Il se revoit remontant l'allée gelée de son domicile, bravant les bourrasques transperçant chaque centimètre carré de sa peau. Il aperçoit encore les volutes de buée qu'il laissait échapper à chacun de ses pas, le tourbillon incessant des flocons gelés qui détrempait ses cheveux, et ressent les brûlures douloureuses de chaque inspiration. La journée de travail avait été rude.
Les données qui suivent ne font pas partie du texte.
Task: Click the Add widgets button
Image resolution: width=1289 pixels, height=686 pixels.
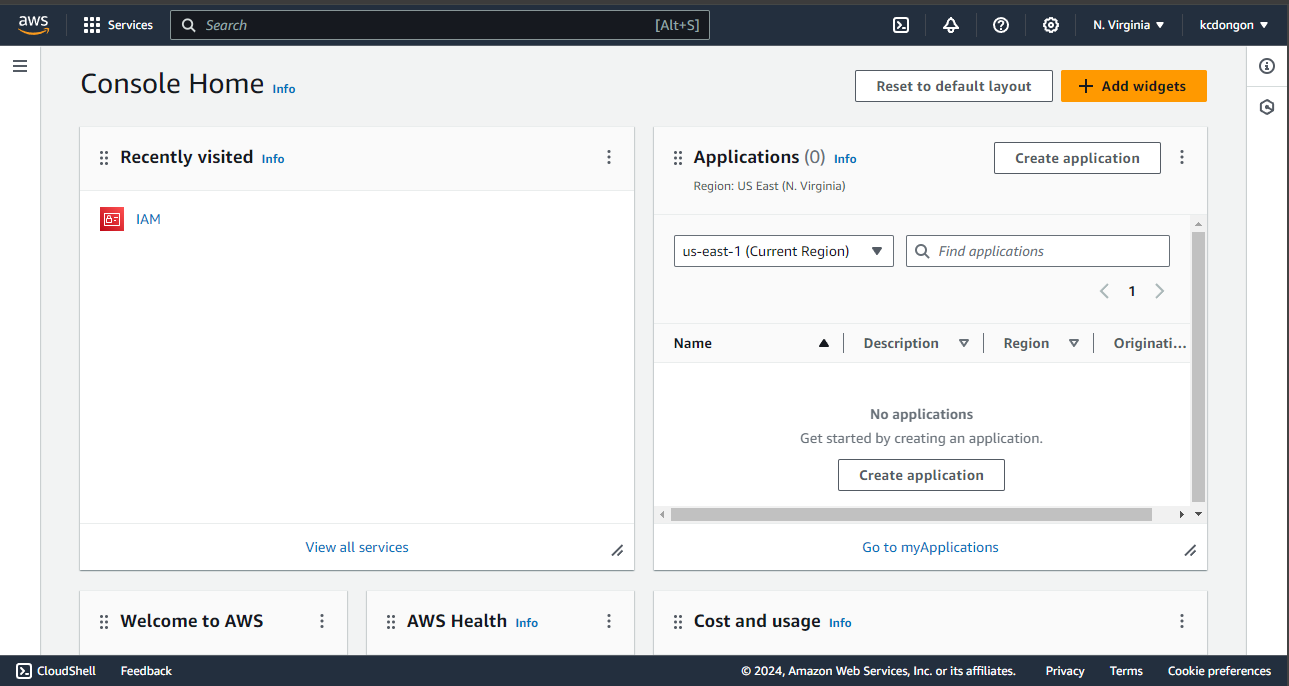Action: [x=1133, y=86]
Il avait eu tout juste le temps de s'arrêter chez l'artisan du coin et rentrait chez lui, deux bouteilles de vin rouge sous le bras. Noël approchait et le seuil du domicile familial allait bientôt voir passer tantes, oncles et cousins pour une soirée. Le lendemain, il était censé récupérer son père à la gare la plus proche pour les festivités. Il ressent encore la chaleur accueillante du foyer à peine la porte franchie et se souvient de l'idée séduisante de prendre un bain brûlant accompagné d'huiles essentielles. Tout en allant déposer ses achats dans un placard de la cuisine, il avait remarqué que personne ne lisait, allongé dans le canapé de la salle de séjour. Mais il ne s'en était pas préoccupé et avait gravi l'escalier jusqu'à l'étage. Il se remémore alors la stupeur qui l'avait saisi dès qu'il avait ouvert la porte de la salle de bain. Une masse sombre et inerte flottait à la surface de la baignoire remplie, au milieu d'effluves âcres et métalliques. C'est alors qu'il avait compris, peinant à réaliser l'atrocité de cette vision. Son cœur s'était subitement emballé dans sa poitrine compressée par le choc de la dure réalité sous ses yeux. Il se souvient à peine du hurlement de douleur qui lui avait déchiré le ventre tandis qu'il se précipitait au chevet du cadavre dans l'eau, ni même des torrents de larmes qui lui avaient irrité les joues, ni même du sentiment de terreur qui avait entièrement pris possession de son être, ni même des appels répétés qu'il avait pleuré inlassablement à l'adresse de la personne immobile dans la baignoire. Seuls lui reviennent clairement en mémoire ces éléments aussi tranchants que la lame souillée du couteau tombé plus loin, la flaque poisseuse de sang à ses pieds et le contact d'une main blafarde et froide sous ses doigts.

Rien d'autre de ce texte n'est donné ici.